* _WORK REQUIRED_
Write what comes next in the talk abstract on communicating through Markov decision process trajectories, picking up right after its last sentence.

* _READING PASSAGE_
___

Timezone: »

Communicating via Markov Decision Processes
Samuel Sokota · Christian Schroeder · Maximilian Igl · Luisa Zintgraf · Phil Torr · Martin Strohmeier · Zico Kolter · Shimon Whiteson · Jakob Foerster

Wed Jul 20 10:30 AM -- 10:35 AM (PDT) @ Room 307

We consider the problem of communicating exogenous information by means of Markov decision process trajectories. This setting, which we call a Markov coding game (MCG), generalizes both source coding and a large class of referential games. MCGs also isolate a problem that is important in decentralized control settings in which cheap-talk is not available---namely, they require balancing communication with the associated cost of communicating. We contribute a theoretically grounded approach to MCGs based on maximum entropy reinforcement learning and minimum entropy coupling that we call MEME. Due to recent breakthroughs in approximation algorithms for minimum entropy coupling, MEME is not merely a theoretical algorithm, but can be applied to practical settings. Empirically, we show both that MEME is able to outperform a strong baseline on small MCGs and that MEME is able to achieve strong performance on extremely large MCGs. To the latter point, we demonstrate that MEME is able to losslessly communicate binary images via trajectories of Cartpole and Pong, while simultaneously achieving the maximal or near maximal expected returns, and that it is even capable of performing well in the presence of actuator noise.

___

* _GIVEN INFORMATION_
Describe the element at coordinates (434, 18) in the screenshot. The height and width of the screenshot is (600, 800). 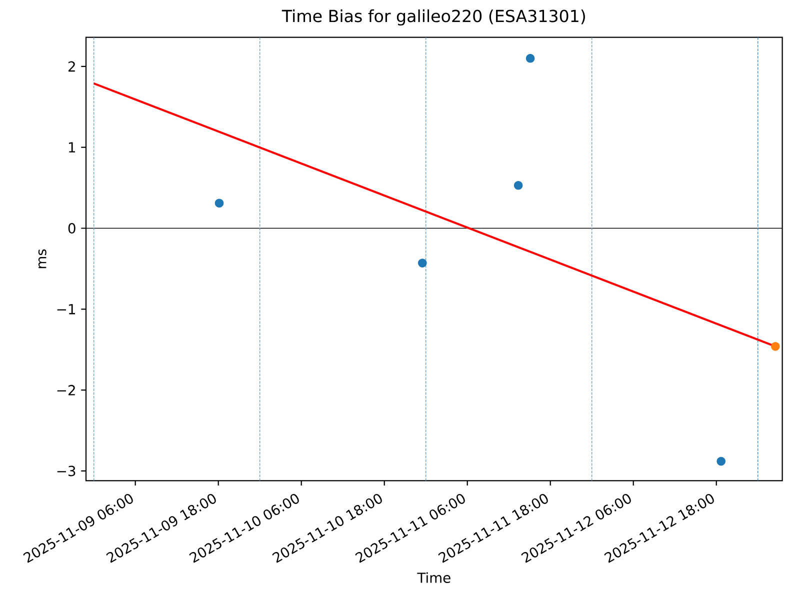
I see `chart-title: Time Bias for galileo220 (ESA31301)` at that location.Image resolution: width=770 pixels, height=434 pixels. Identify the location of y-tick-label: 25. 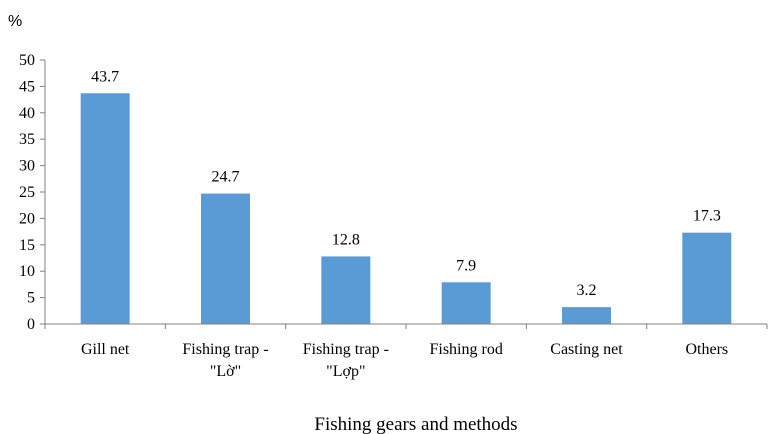
(27, 192).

___

* _EXERCISE RESULT_
Author Information

Samuel Sokota (Carnegie Mellon University)
Christian Schroeder (University of Oxford)
Maximilian Igl (University of Oxford)
Luisa Zintgraf (University of Oxford)
Phil Torr (Oxford)
Martin Strohmeier (armasuisse Science + Technology)
Zico Kolter (Carnegie Mellon University / Bosch Center for AI)
Shimon Whiteson (University of Oxford)
Jakob Foerster (Oxford university)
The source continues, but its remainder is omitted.